Kelompok Abu Sayyaf Filipina. Foto: globalbalita

FILIPINA – Setelah hampir lima minggu, tepatnya sejak 26 Maret 2016, saat korban sedang berlayar menggunakan kapal tug boat Brahma 12 dan mengangkut 7.000 ton batubara ini menurut salah satu sumber seperti dikutip Inquirer, dibebaskan karena uang tebusan yang diminta Abu Sayyaf CS telah dipenuhi.

Jumlah tebusan yang diberikan kabarnya sebesar 50 juta peso atau sekitar 14 milyar.

Tetapi Kepala Polisi Sulu Superintenden Wilfredo Cayat, benar telah adanya pelepasan sandera, “Kami diberitahu ada orang-orang tak dikenal yang men-drop warga Indonesia di depan rumah Gubernur Sulu (Abdusakur) Totoh Tan (II),” ungkapnya.
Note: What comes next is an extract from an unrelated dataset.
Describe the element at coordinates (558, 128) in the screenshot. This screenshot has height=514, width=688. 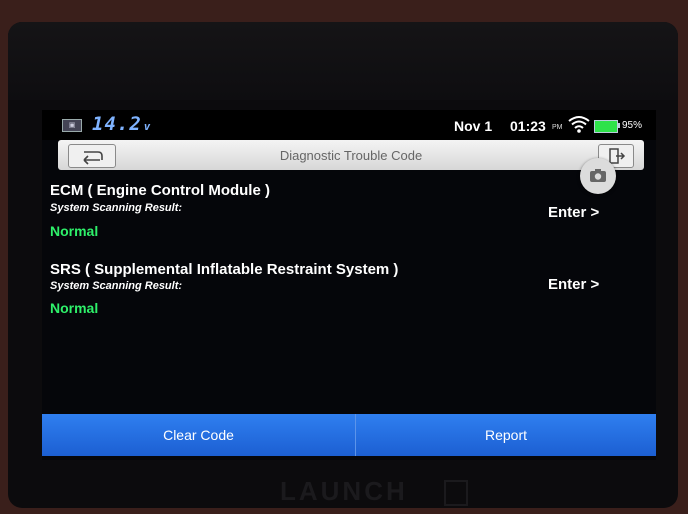
I see `status-ampm: PM` at that location.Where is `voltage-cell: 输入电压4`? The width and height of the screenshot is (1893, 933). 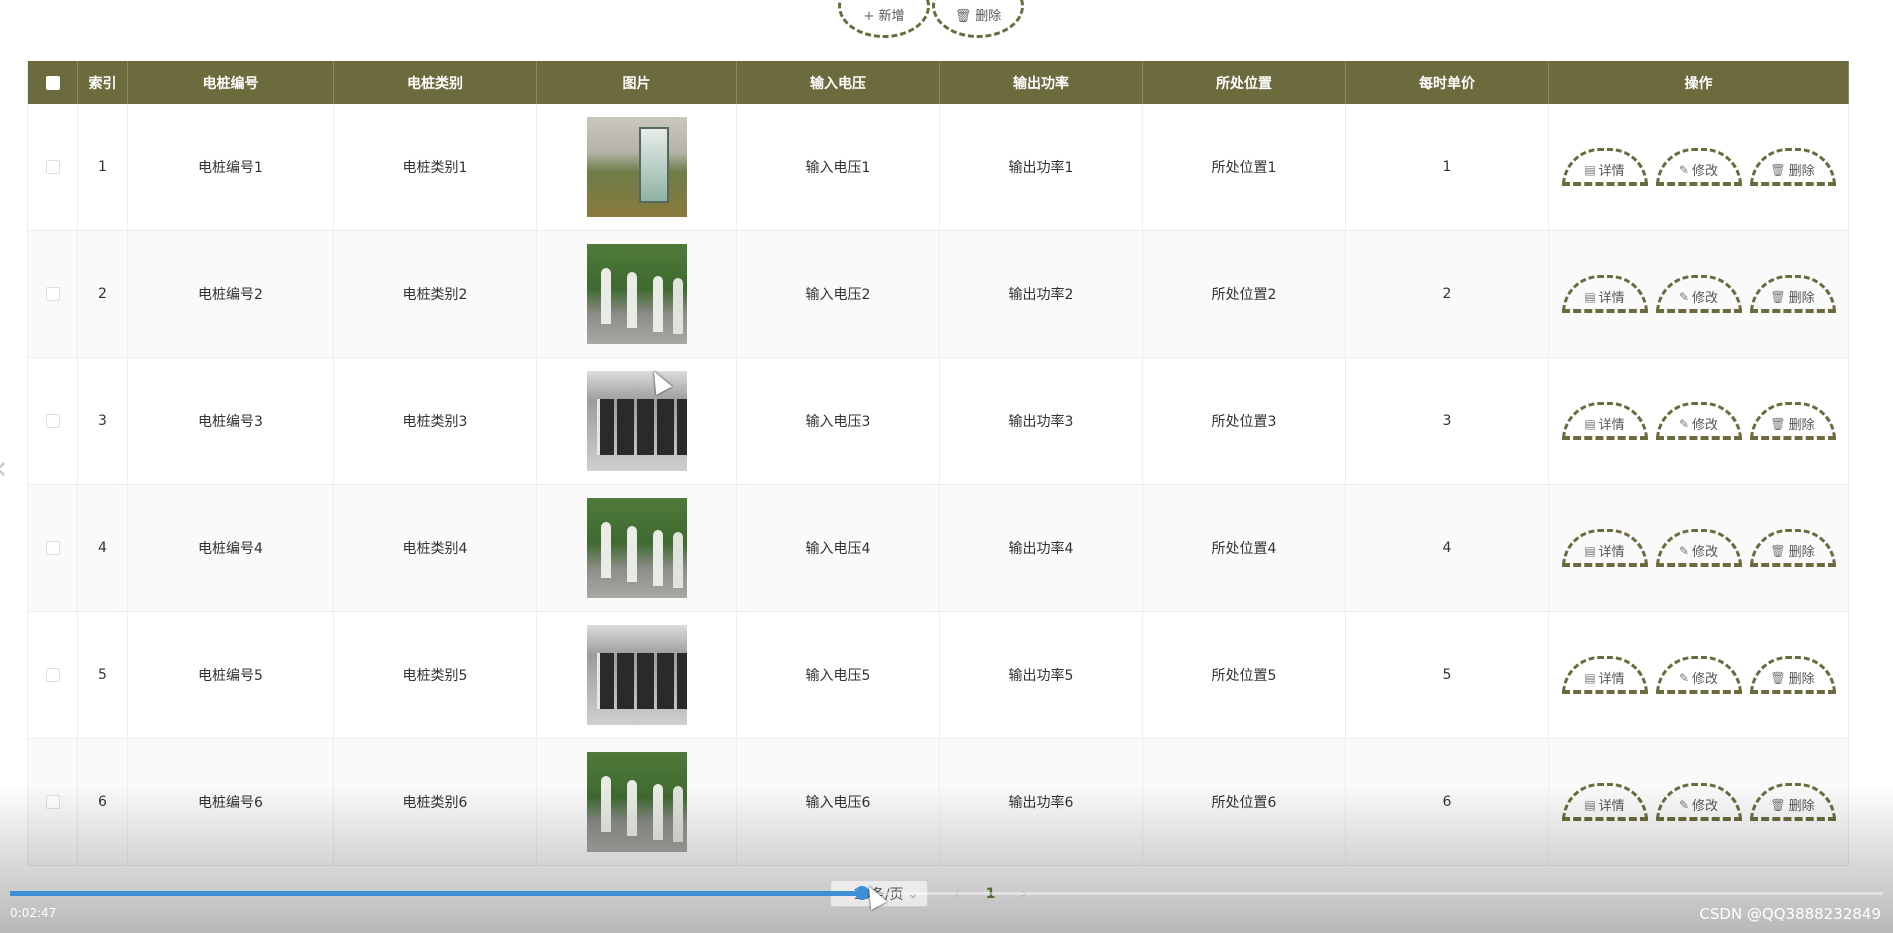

“Gubernur Tan kemudian memanggil saya dan menyerahkan ke-10 orang itu ke kepolisian. Kini kami sedang mempersiapkan untuk membawa mereka ke Zamboanga dan menyerahkan mereka ke kantor konsuler,” tambahnya.

Sementara itu Antara melaporkan jika Menteri Luar Negeri RI Retno Marsudi masih berupaya berkoordinasi dengan Menlu Filipina untuk mengonfirmasi kabar pembebasan tersebut.

“Sejak pagi Menlu RI terus berkoordinasi dengan Menlu Filipina. Kita masih terus upayakan,” ujar Juru bicara Kemenlu Arrmanatha Nasir dihubungi di Jakarta, Minggu (1/5/2016).

“Saat ini kita belum bisa berikan konfirmasi,” ujar dia.

Senada dengan Menlu, Kepala Badan Intelijen Negara Sutiyoso juga belum mau berkomentar banyak atas kabar tersebut. Dia meminta wartawan menunggu pengumuman resmi dari pemerintah.